[[ Task data, beginning ]]
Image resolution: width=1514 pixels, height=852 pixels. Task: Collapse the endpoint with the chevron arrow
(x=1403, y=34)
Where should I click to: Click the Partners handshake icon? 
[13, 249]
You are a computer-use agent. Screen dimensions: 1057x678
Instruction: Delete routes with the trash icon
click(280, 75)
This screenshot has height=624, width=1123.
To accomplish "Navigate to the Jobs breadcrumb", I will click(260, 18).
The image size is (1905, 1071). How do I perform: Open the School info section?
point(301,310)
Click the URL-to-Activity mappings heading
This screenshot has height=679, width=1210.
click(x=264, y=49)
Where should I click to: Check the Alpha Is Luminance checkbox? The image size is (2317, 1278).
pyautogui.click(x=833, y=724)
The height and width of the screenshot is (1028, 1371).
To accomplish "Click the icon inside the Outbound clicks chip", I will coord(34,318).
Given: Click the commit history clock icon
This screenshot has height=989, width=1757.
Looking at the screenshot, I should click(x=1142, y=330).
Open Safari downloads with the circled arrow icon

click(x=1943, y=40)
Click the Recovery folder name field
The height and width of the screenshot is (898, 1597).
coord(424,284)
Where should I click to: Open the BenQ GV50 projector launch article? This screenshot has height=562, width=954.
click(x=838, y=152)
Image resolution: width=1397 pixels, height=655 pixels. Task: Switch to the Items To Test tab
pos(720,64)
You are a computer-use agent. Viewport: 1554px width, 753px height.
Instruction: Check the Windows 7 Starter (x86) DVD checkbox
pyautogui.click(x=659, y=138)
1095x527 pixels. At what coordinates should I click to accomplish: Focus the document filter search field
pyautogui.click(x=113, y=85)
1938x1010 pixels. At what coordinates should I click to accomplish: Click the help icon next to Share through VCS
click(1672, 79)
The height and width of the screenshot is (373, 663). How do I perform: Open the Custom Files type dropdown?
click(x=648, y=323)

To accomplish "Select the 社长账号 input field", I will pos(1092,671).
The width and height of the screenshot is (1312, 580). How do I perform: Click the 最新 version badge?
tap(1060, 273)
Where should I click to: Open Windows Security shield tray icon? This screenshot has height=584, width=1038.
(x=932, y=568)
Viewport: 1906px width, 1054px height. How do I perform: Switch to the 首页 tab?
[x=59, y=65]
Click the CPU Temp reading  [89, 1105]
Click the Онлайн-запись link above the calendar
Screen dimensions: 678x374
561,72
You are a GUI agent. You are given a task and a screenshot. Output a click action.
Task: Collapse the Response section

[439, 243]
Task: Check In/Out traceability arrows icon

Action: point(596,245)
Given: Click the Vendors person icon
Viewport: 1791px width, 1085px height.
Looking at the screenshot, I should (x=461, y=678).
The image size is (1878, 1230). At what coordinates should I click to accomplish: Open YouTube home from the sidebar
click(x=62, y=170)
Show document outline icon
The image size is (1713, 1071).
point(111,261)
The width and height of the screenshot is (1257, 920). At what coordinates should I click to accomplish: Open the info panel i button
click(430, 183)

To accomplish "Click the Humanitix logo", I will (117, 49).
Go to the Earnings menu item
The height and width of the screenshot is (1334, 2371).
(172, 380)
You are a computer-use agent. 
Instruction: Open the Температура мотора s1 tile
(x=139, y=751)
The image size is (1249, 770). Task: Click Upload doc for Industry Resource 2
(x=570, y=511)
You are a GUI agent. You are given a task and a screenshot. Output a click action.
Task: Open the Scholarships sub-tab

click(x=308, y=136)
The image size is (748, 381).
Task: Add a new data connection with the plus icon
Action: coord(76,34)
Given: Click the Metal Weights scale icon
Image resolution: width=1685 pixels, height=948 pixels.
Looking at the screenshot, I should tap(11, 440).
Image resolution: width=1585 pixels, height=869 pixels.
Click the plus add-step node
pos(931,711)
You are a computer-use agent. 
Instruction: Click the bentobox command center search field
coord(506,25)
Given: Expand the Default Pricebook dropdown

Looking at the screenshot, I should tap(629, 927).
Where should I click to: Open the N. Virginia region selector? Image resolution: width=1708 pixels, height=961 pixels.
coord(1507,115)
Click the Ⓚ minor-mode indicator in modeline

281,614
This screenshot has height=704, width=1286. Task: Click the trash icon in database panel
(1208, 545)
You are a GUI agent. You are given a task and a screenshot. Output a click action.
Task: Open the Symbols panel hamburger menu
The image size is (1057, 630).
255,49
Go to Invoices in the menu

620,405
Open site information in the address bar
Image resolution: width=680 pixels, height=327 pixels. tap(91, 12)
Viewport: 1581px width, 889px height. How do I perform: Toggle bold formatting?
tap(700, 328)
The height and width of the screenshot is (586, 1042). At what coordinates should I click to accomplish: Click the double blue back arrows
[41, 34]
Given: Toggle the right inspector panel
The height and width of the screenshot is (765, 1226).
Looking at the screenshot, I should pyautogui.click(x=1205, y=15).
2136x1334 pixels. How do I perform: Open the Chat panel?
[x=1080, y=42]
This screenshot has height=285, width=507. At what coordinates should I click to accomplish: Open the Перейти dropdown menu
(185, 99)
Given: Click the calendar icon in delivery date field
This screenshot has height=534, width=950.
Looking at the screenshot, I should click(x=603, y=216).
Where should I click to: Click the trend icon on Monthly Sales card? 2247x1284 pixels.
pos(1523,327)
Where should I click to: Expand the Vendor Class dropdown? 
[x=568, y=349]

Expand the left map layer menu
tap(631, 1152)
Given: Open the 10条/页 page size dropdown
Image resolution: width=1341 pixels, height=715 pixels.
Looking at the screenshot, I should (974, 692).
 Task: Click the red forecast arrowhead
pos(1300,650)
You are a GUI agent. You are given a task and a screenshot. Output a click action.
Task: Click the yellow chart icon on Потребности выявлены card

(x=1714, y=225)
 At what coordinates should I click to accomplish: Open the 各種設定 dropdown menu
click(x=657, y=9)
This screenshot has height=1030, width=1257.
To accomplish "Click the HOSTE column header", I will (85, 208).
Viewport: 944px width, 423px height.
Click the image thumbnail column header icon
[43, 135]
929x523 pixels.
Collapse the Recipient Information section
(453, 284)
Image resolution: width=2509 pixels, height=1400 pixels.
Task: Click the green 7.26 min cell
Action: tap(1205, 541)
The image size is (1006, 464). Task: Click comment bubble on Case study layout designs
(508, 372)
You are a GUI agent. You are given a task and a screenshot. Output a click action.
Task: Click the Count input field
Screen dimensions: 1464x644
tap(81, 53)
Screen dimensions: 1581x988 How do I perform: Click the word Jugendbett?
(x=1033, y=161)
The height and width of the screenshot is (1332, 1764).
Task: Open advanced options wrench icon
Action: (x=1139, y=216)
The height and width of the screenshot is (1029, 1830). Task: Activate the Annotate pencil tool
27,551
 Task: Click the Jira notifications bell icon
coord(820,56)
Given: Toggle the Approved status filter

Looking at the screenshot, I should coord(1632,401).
[[ Task data, end ]]
All lines from the start of the entries through the line where "The height and width of the screenshot is (1028, 1371)." sits should be duplicated exactly, with nothing else in the output.

Answer to the problem:
Image resolution: width=1514 pixels, height=852 pixels. Task: Collapse the endpoint with the chevron arrow
(x=1403, y=34)
Where should I click to: Click the Partners handshake icon? 
[13, 249]
You are a computer-use agent. Screen dimensions: 1057x678
Instruction: Delete routes with the trash icon
click(280, 75)
This screenshot has height=624, width=1123.
To accomplish "Navigate to the Jobs breadcrumb", I will click(260, 18).
The image size is (1905, 1071). How do I perform: Open the School info section?
point(301,310)
Click the URL-to-Activity mappings heading
This screenshot has height=679, width=1210.
click(x=264, y=49)
Where should I click to: Check the Alpha Is Luminance checkbox? The image size is (2317, 1278).
pyautogui.click(x=833, y=724)
The height and width of the screenshot is (1028, 1371).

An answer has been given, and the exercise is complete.